When I started training in Vibram Five Fingers in March 2011 I began to wonder if that 4mm under my foot mattered all that much.  I bought a book on barefoot running - Michael Sandler's "Barefoot Running: How to Run Light and Free by Getting in Touch with the Earth".  I made several attempts to go barefoot, but then I became preoccupied with training for a Fall marathon and I shelved the idea until after that goal was achieved.  In the meanwhile I took up some of the recommended exercises, mostly clutching and lifting objects with my toes.

When I crossed the Finish Line at Steamtown, I grabbed some food and took off my Nike Free Runs and socks.  Thus began my barefoot journey, about 15 minutes after my race ended.  I walked a mile barefoot.  Uncomfortable, but nice too.

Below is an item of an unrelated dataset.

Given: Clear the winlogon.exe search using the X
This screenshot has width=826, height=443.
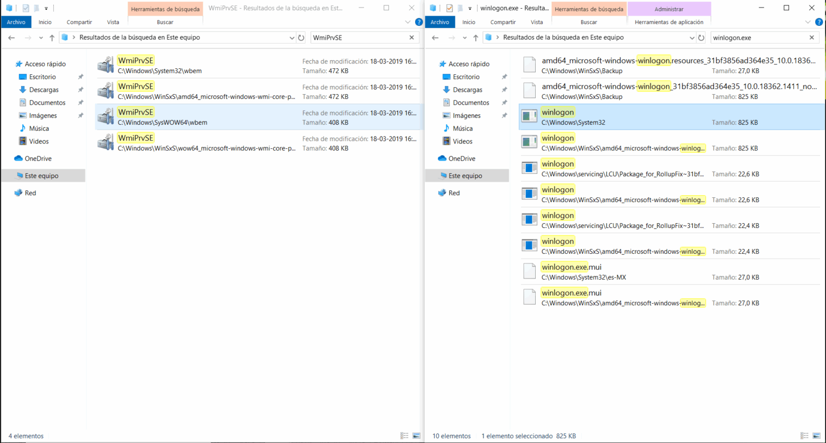Looking at the screenshot, I should click(811, 37).
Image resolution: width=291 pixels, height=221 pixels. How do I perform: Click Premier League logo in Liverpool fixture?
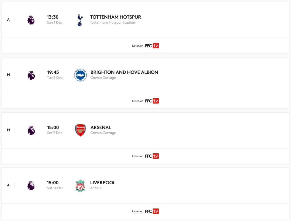tap(31, 185)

The key to getting going with barefooting is to start slow.  REALLY SLOW.  The uninitialized foot is baby soft, with no need for toughness in a life of being shod all the time.  I started with a 1/2 mile of baby steps two days post-marathon on a smooth surface (nursing marathon soreness).  I've grown that now to 1.5 miles and can stretch it to 2 if I can grab some grass.  I look forward to ditching the VFF's altogether at some point.  

But WHY???

I admit, in the beginning (and I'm still beginning) it's a battle that doesn't seem worth it.  You can't go fast, every little pebble and twig is going to hurt, and then there could be blisters!  But then you resign yourself to press on....You just get a run going and you get that pebble, or rough patch of road, and it's really uncomfortable.  Then you get little stones that stick to your feet step after step and won't release.  But after each run barefoot there's a sense of accomplishment.  It's not about speed or goals or anything, just getting "grounded".  Sandler talks about that in his book.  I read that and said fooey - until I did it.

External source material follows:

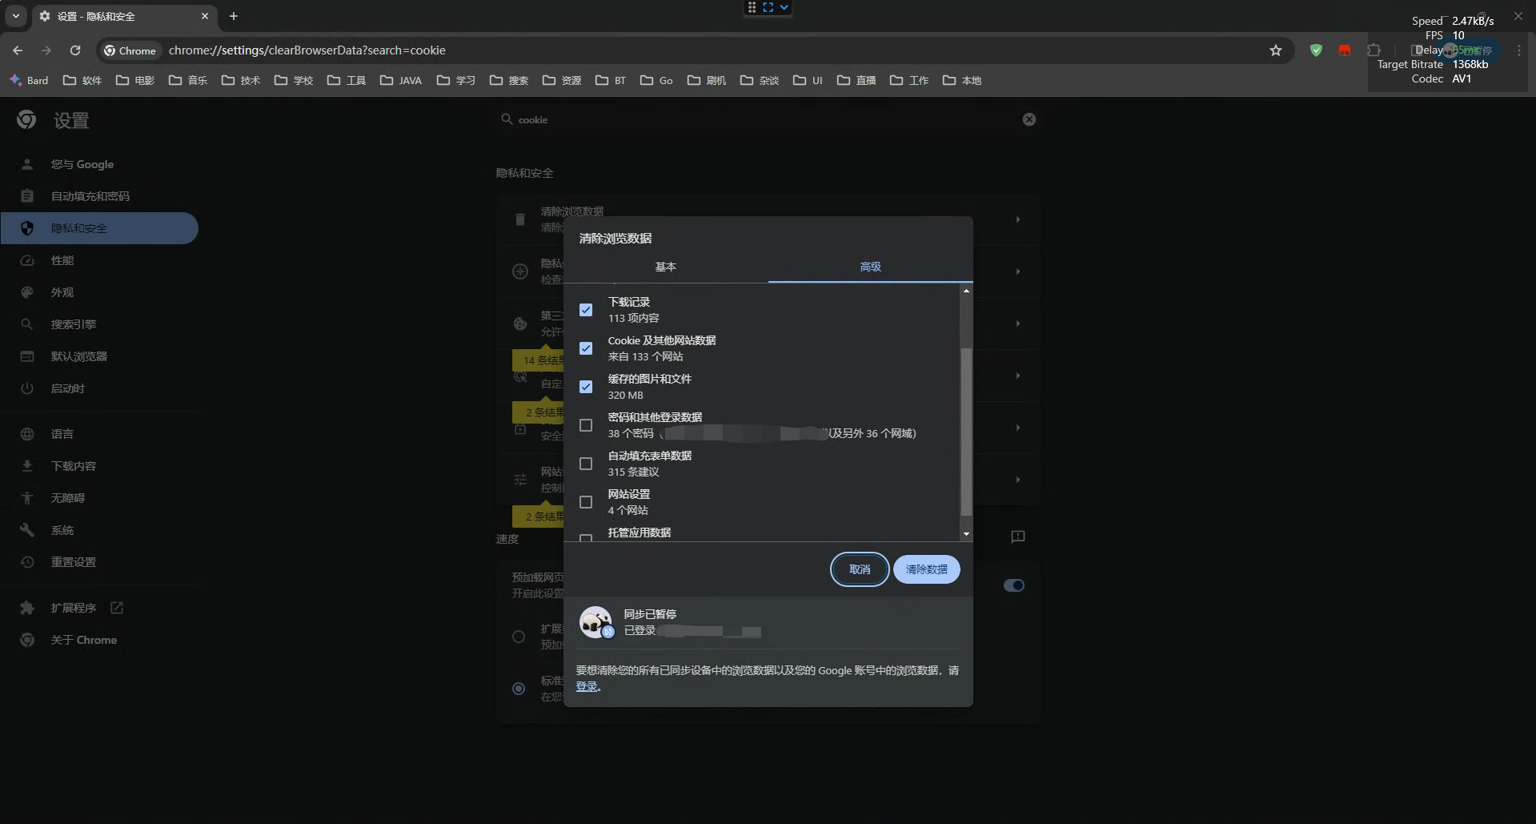Uncheck Cookie 及其他网站数据 checkbox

The foot has an abundance of nerve endings, and we keep them from feeling anything at all when we slip on a sole (yes, even a VFF).  Sensory deprivation is a form of torture, and yet we deprive one of the most sensory parts of our bodies any sensation at all.   I tweeted earlier this week that getting a barefoot run had become my 4th primal need (you can figure out the other 3 on your own).  For me it boils down to 2 things:

1.  Getting grounded, getting in touch with the earth and regaining balance
2.  Feeling the ground, awakening dormant nerves, building connections in the brain by a magnificent inflow of new and exciting stimulation

And I know it defies reason.

The need to go barefoot grows stronger after each run and my brain now demands it.  It's become a drug that fills me with endorphins and soothes a craving I never could have imagined.   I never got that from barefooting on the treadmill, probably because it wasn't the earth itself.  You must remove the insulation between your body-electric and the ground to understand that barefooting is more (much more) than just a run without shoes.  

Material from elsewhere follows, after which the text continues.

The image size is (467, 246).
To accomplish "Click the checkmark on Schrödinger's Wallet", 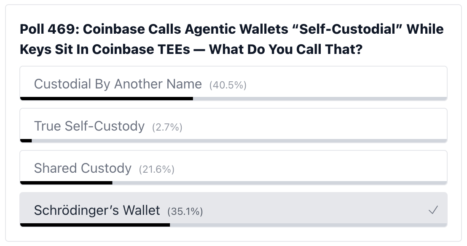I will coord(433,210).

My run yesterday started in VFF's, and once I got to smooth pavement I couldn't wait to slip them off.  A dozen or so steps barefoot and then the surge of emotion, like a drug addict finally getting a fix.  I breathed deep, soaked it all in, then tempered my immersion in the sensation (I still had a run to do after all!). 

There is a child-like joy in my life now when I reflect on those runs.  I'm not a sappy guy but there are few things as beautiful as giving your body the gift of a new sensation (and without drugs!).  It's helped me find a bit of peace, and that's something I never expected.  

Oh, and yeah, there's as much a difference between barefoot and VFF's, as VFF's and conventional running shoes.